Harry thought for a long time. “I don’t. Susan, I always knew I would farm.”

“But what if the crop failed year after year? What if you became injured?”

“I have had crops fail and I survived, on not much. I figure whatever happens, I can deal with it. ’Course, it’s easier now with Fair. My hardest times were without him.”

“It preys on my mind, finding Hester like that,” said Susan. “She never expressed fears. But I think maybe her ideas—like aliens being responsible for crop circles, stuff like that—maybe that was how she expressed fear.”

“Susan, you might be right. I don’t know.
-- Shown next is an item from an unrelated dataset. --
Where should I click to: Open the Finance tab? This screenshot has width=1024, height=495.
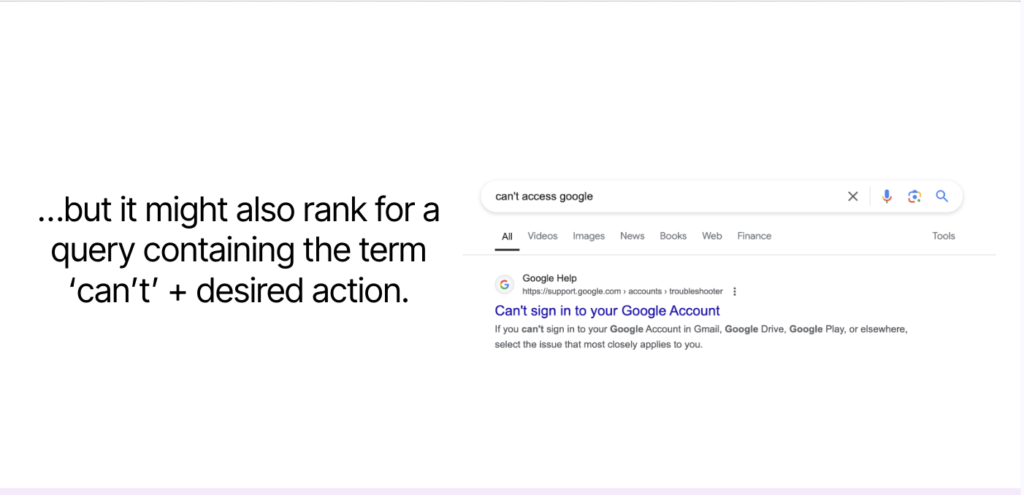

I don’t look into other people like you do or like Fair does; I kind of take everyone at face value.”

“What if they’re hiding behind a mask?”
Tucker wondered.

A
lthough two hundred and twenty years old, the organ at St. Luke’s sounded as good as the day it was installed, twenty years after the church’s cornerstone was laid, and possibly even better, for time had enriched the sounds. The early small congregations had worked tirelessly to afford such a wonderful organ. Subsequent generations of worshippers continued to give thanks.

This Sunday morning, even Cazenovia, Lucy Fur, and Elocution luxuriated in the deep reverberations of the low notes, the sparkle of the high. While Reverend Jones delivered his sermon, the three cats sat in the balcony along with the organist and the robed choir. Occasionally the choir would sing down below, but somehow their voices always sounded better from the balcony. As the cats often attended services, none of the choir members paid them any mind.